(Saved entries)
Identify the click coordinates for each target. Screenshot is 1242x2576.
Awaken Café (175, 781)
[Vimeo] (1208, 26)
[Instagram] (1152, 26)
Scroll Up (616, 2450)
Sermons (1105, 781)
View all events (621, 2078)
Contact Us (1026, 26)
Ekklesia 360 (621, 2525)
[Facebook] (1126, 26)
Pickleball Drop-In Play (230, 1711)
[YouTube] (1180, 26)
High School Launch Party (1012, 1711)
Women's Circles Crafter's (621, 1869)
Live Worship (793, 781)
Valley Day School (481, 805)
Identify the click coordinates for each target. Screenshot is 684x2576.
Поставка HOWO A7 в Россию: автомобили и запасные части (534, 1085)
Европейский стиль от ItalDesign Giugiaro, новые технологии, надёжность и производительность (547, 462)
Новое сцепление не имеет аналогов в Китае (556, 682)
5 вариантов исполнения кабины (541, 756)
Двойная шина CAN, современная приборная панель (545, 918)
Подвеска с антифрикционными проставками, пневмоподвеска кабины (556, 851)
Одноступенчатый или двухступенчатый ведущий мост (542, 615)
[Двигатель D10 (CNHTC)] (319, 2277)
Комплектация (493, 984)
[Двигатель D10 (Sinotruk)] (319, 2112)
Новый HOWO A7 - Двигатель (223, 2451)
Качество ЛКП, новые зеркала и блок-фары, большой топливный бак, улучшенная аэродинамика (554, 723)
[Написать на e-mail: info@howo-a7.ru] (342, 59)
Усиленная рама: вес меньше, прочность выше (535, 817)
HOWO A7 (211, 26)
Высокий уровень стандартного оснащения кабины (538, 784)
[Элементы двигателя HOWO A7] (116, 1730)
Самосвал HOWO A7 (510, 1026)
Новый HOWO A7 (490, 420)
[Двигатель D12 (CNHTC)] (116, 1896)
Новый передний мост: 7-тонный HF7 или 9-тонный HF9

▶ **ASSIGNMENT**
Print only the lines from the one with "Подвеска с антифрикционными" to the end of the records, both included.

▶ **TASK ANSWER**
Подвеска с антифрикционными проставками, пневмоподвеска кабины (556, 851)
Одноступенчатый или двухступенчатый ведущий мост (542, 615)
[Двигатель D10 (CNHTC)] (319, 2277)
Комплектация (493, 984)
[Двигатель D10 (Sinotruk)] (319, 2112)
Новый HOWO A7 - Двигатель (223, 2451)
Качество ЛКП, новые зеркала и блок-фары, большой топливный бак, улучшенная аэродинамика (554, 723)
[Написать на e-mail: info@howo-a7.ru] (342, 59)
Усиленная рама: вес меньше, прочность выше (535, 817)
HOWO A7 (211, 26)
Высокий уровень стандартного оснащения кабины (538, 784)
[Элементы двигателя HOWO A7] (116, 1730)
Самосвал HOWO A7 (510, 1026)
Новый HOWO A7 (490, 420)
[Двигатель D12 (CNHTC)] (116, 1896)
Новый передний мост: 7-тонный HF7 или 9-тонный HF9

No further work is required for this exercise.